▸ **Exercise goal**:
Gather every line of the material below that contains the word "size", and copy each one in full.

--------------------------------------------------

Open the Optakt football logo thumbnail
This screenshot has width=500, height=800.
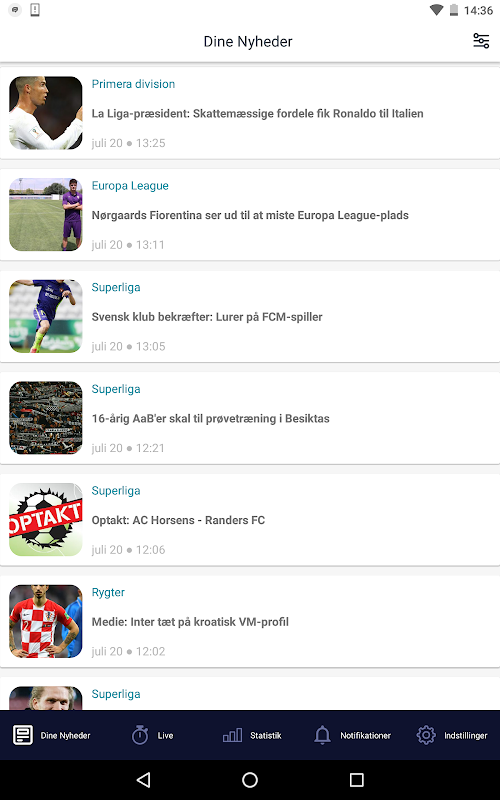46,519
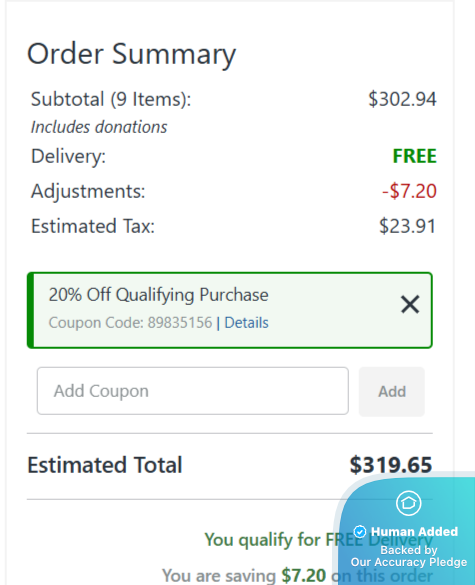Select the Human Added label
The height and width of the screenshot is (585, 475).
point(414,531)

--------------------------------------------------

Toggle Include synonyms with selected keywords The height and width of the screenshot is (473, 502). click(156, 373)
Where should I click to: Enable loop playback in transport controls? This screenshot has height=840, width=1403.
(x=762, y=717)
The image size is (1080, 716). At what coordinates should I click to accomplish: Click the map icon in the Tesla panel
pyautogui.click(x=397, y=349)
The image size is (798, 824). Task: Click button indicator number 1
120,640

--------------------------------------------------

▸ **Reply to the exercise**:
The image size is (1080, 716). At what coordinates should I click to accomplish: Click the map icon in the Tesla panel
The image size is (798, 824). Task: Click button indicator number 1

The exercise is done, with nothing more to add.